Rural Japan, June 2011
"A wound will rip through the sky and draw forth a river of cosmic blood, falling to the earth where the child slumbers on her tenth day.”
Bruce blinked through sweat as he scanned the sky with bloodshot eyes. Nothing but stars. Certainly nothing that matched the words of the prophecy.
Flicking his cigarette out of the car window, he spared a glance at his watch. 11:35 PM. Time was running out.
Up ahead on the narrow country lane, the lone house stood dark, the newborn and her parents fast asleep, as they would likely remain.
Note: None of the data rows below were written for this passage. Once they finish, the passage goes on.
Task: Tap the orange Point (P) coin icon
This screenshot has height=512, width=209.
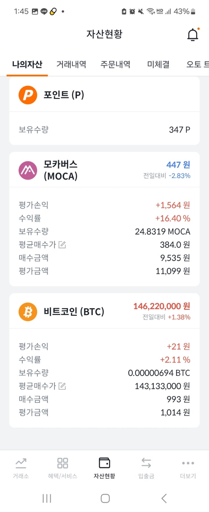Action: 28,95
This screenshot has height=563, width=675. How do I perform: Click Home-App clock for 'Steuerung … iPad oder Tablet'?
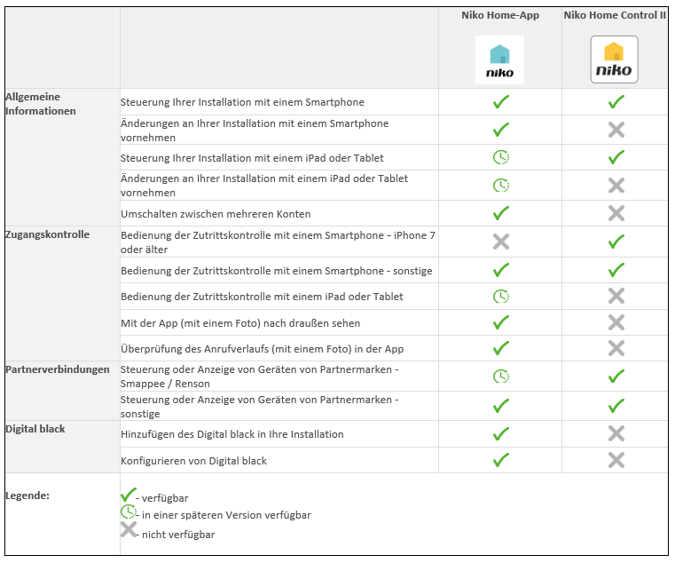pyautogui.click(x=501, y=158)
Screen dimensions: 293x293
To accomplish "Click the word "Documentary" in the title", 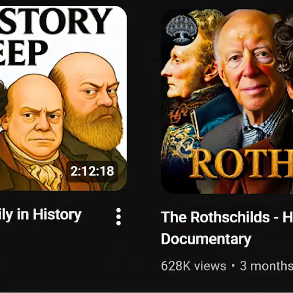I will [x=206, y=239].
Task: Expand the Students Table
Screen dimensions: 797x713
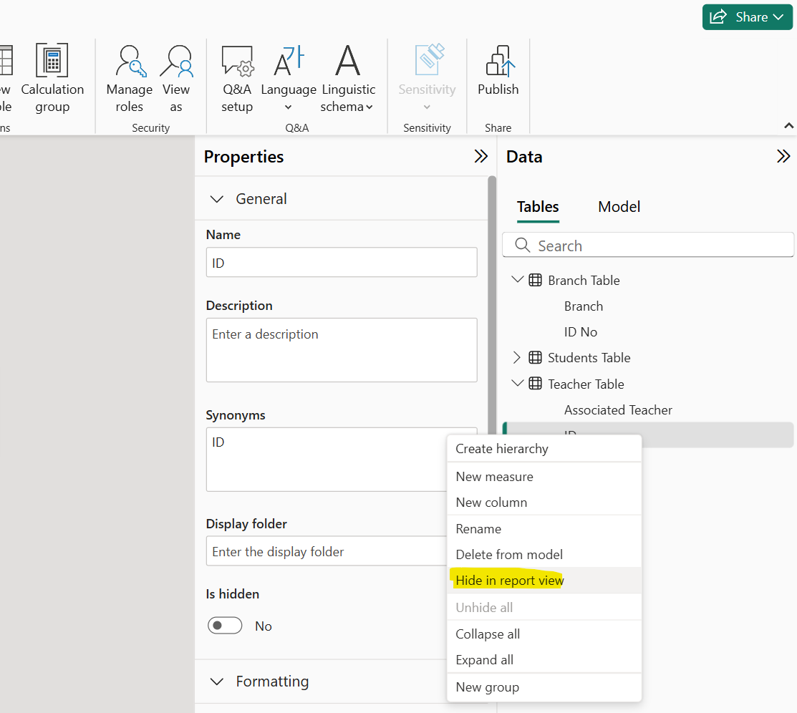Action: click(518, 357)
The girl had the lowest probability rating. Last. Bottom of a list of nearly thirty such children.
And that was why Bruce was assigned to watch her.
He was right at the bottom, too.
Shaking his head and cursing his ill-fortune, he checked his phone for the other sign he was waiting on. No word from his wife.
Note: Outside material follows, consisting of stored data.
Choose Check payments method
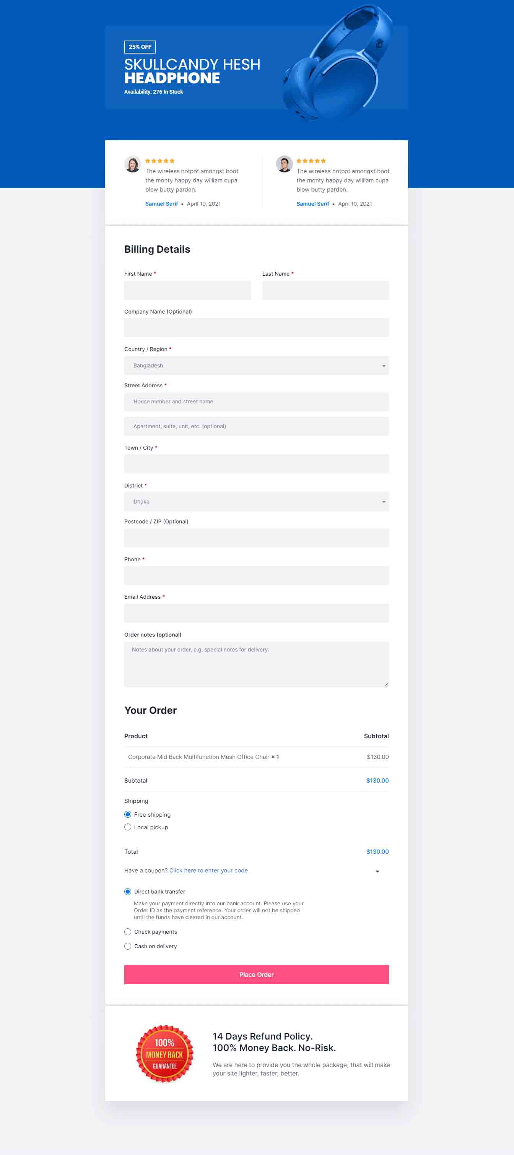 pos(128,932)
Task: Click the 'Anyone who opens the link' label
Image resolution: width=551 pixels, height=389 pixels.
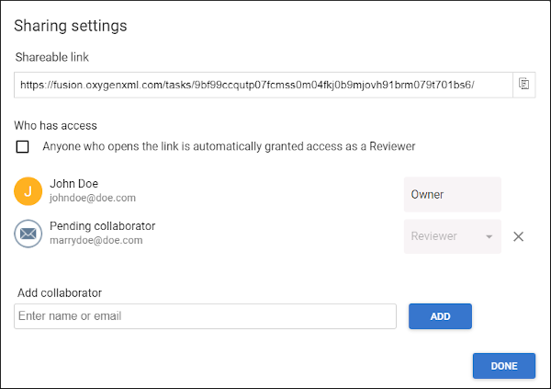Action: pyautogui.click(x=229, y=146)
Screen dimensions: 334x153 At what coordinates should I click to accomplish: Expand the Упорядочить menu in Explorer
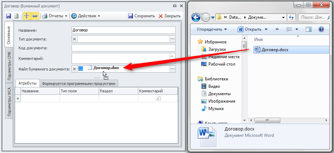pos(212,29)

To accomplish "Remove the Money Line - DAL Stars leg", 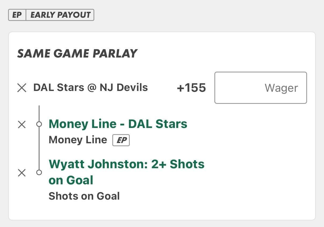I will tap(22, 125).
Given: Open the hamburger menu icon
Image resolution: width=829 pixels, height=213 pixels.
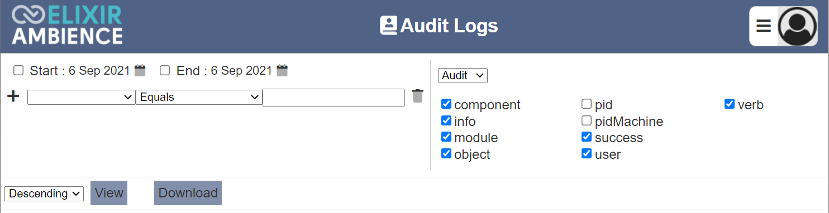Looking at the screenshot, I should (x=764, y=26).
He slammed his fist into the dash. Mei was in labour back in Tokyo, and here he was, sweating his ass off, a feast for mosquitoes while he stared at an empty sky like an idiot. Meanwhile, all the teams he used to control conducted the real effort over sixty kilometres away, where the omens actually pointed to.
Things couldn't get any worse.
Bruce closed his eyes and sagged into the seat. If his father was still alive...
With an incessant buzz, his phone stole his attention before his hate-filled past had the chance.
The smiling image of his beautiful wife came onto the screen. As Bruce moved his finger to swipe across and answer, something else reflected over the phone's surface. A soft red glow filled the car.
Bruce's heart stopped. He lifted his gaze to the sky.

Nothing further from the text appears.